February 5, 2017

A Girl With a Kazoo

Playing first at Woodies can be difficult.
It's 4pm, too hot, then rainy, and people are overhung and unsure if they want to go out.

I soundcheck, and start playing to at most 8 people - including me. Nerves shake my voice and stick my fingers to a concert ukulele neck, but I sound good.

The courtyard slowly fills. Silent faces watch, some listen in delightful rapture. I like seeing people rendered powerless by the strike or sail of my voice. Sometimes I sound like Alannis, sometimes like Jeff Buckley, sometimes like Lana, sometimes like me. 

But the longer I play, despite those watchful eyes and hearkening ears, applause disappears.

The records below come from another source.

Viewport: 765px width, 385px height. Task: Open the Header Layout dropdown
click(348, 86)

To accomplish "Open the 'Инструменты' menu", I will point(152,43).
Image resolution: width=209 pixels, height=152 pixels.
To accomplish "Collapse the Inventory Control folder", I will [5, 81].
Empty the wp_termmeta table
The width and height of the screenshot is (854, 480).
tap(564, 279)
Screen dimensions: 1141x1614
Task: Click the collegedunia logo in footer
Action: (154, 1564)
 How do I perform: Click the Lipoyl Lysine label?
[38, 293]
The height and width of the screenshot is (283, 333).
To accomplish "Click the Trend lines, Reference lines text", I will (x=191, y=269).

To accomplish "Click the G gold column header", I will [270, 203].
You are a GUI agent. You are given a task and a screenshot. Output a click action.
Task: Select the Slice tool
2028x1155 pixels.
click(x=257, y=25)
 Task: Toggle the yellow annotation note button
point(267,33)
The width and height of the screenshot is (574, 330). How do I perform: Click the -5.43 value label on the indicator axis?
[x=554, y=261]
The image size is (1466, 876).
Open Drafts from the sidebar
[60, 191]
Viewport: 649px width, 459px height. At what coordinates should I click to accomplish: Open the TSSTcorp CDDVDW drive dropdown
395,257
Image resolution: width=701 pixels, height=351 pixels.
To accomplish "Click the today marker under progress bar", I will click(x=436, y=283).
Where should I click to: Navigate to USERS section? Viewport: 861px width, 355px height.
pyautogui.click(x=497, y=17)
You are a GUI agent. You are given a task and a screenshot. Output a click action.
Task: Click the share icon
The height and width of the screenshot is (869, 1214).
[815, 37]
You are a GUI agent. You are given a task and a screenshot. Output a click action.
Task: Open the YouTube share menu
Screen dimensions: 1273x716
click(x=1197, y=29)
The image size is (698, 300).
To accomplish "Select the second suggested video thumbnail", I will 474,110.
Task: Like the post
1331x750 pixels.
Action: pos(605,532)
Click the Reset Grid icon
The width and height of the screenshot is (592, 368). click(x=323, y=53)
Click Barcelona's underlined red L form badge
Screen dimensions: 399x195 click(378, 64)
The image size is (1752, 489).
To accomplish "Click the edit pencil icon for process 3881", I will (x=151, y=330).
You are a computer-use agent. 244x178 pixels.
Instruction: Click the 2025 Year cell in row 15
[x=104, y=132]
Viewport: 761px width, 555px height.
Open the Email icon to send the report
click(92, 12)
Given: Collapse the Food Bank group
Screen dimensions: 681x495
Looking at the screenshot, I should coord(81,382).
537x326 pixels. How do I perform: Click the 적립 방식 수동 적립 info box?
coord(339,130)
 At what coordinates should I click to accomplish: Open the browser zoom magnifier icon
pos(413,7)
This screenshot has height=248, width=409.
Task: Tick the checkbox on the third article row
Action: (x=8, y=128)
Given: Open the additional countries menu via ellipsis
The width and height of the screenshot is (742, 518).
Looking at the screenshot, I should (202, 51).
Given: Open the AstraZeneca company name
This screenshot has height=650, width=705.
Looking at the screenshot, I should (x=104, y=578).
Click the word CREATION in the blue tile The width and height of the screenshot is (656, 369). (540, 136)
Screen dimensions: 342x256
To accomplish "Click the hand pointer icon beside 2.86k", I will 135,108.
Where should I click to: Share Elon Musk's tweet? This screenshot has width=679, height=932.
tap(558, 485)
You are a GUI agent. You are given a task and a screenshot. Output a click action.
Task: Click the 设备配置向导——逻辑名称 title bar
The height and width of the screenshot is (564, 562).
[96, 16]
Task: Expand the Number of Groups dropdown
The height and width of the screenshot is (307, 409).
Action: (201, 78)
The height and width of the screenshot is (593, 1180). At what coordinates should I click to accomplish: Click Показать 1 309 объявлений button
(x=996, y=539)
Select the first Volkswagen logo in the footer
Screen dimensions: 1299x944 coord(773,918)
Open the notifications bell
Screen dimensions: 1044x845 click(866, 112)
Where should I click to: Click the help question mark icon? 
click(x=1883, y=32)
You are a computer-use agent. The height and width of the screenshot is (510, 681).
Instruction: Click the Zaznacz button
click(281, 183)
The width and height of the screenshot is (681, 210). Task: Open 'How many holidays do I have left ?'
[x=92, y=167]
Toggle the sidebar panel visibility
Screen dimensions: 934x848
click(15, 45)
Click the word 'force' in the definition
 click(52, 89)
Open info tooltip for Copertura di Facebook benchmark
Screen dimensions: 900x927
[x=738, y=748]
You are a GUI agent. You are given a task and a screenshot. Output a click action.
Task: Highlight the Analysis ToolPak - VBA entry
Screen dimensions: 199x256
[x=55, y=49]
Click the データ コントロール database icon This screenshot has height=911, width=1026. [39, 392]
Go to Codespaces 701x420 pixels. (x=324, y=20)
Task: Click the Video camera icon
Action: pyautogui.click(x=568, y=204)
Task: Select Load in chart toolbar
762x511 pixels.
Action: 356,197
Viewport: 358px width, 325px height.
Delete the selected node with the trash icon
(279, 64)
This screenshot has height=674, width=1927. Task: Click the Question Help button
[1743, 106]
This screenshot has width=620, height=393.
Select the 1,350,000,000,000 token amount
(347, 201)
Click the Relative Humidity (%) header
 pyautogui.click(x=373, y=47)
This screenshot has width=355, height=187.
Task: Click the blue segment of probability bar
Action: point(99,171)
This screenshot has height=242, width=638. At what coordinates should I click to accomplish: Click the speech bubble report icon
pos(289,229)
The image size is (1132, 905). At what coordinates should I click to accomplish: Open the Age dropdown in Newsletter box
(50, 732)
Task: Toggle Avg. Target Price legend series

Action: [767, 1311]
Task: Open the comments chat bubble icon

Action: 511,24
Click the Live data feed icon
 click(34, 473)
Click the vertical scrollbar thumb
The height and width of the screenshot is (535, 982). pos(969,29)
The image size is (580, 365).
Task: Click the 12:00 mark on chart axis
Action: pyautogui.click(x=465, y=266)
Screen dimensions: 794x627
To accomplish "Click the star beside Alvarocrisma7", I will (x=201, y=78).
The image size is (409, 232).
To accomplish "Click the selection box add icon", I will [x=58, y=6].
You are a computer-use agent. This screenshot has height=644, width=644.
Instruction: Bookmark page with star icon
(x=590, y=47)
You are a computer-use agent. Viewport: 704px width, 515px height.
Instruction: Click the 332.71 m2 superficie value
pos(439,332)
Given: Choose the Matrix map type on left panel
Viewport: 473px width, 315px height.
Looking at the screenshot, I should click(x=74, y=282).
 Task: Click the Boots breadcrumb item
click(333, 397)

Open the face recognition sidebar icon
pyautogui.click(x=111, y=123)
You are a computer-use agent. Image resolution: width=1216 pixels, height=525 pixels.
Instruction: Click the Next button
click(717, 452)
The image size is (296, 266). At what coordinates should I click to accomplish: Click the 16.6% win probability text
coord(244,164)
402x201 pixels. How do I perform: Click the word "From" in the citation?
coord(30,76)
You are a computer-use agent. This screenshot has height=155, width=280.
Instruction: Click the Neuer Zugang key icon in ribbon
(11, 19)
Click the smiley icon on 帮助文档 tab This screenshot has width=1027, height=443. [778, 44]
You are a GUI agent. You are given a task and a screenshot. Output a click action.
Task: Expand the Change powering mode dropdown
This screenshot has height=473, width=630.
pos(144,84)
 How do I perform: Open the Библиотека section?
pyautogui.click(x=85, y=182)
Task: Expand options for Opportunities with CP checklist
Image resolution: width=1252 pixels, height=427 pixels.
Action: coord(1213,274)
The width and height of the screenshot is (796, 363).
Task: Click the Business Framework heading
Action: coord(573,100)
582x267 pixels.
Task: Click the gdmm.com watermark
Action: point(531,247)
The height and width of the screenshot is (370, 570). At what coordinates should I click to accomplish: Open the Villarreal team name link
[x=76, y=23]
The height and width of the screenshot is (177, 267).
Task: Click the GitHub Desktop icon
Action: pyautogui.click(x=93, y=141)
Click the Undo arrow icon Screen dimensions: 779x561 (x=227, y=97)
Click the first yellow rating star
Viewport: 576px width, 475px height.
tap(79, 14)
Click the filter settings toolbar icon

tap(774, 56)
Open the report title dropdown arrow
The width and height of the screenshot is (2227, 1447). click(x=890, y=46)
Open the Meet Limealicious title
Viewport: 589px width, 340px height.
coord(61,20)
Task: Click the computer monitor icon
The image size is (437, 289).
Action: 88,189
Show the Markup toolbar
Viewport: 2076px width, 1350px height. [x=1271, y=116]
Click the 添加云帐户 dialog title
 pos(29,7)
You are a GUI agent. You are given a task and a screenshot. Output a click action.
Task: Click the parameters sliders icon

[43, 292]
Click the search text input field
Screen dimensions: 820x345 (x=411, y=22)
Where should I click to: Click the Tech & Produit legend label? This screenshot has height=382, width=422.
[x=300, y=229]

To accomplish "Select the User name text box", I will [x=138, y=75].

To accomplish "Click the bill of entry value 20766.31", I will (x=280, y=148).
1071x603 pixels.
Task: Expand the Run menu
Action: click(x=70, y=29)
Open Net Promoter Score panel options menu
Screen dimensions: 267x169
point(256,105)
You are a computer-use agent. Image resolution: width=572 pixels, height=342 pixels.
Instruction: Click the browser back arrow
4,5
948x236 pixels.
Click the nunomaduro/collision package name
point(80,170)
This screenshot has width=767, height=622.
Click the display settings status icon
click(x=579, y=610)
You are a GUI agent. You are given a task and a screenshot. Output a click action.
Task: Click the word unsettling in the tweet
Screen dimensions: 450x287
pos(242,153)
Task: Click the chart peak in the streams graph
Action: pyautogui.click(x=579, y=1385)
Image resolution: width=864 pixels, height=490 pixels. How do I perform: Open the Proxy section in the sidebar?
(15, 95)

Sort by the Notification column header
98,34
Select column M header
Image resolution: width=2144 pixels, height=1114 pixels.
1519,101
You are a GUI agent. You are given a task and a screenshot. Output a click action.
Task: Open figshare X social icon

Not because they don't like it - they're distracted talking.

Now, I'm a shitfuck who also talks, but god almighty my hands slap together the instant another artist's song ends. A five second lag and obligatory clap is disheartening as fuck when you just kicked the dick out of an intimate song. Aural wallpaper. Background sound.
I cracked out the kazoo for the first time since I played in Berlin, this new one is purple, matching my recent theme of excessive purpleage. 
Kazoo, ukulele and scatting all in one song - pretty hard to top that manic pixie dream girl combo.

When my set was over ten songs later, a German woman came up and praised me - riveted she was, noticibly into it the whole time, and her Lou Reed partner loving my song selections. She wanted to know when my next gig is, and judging her enthusiasm, I think she'll really come.
I don't like playing to near-empty rooms. I'm not dying for attention either - performing is a very dissociative act for me.
I want to see fingers tapping. Heads thinking. Humans feeling. I want to give everyone more than what they paid for or expected. 

I wish I'd been playing second slot again, got the bigger crowd.
But for now I relish the challenge of warming up a Sunday afternoon room, asking people to slow down, shut up, listen, by playing something I think they may like, meeting new people who are just as excited about music, and occasionally remembering - holy shit, I'm living my dream.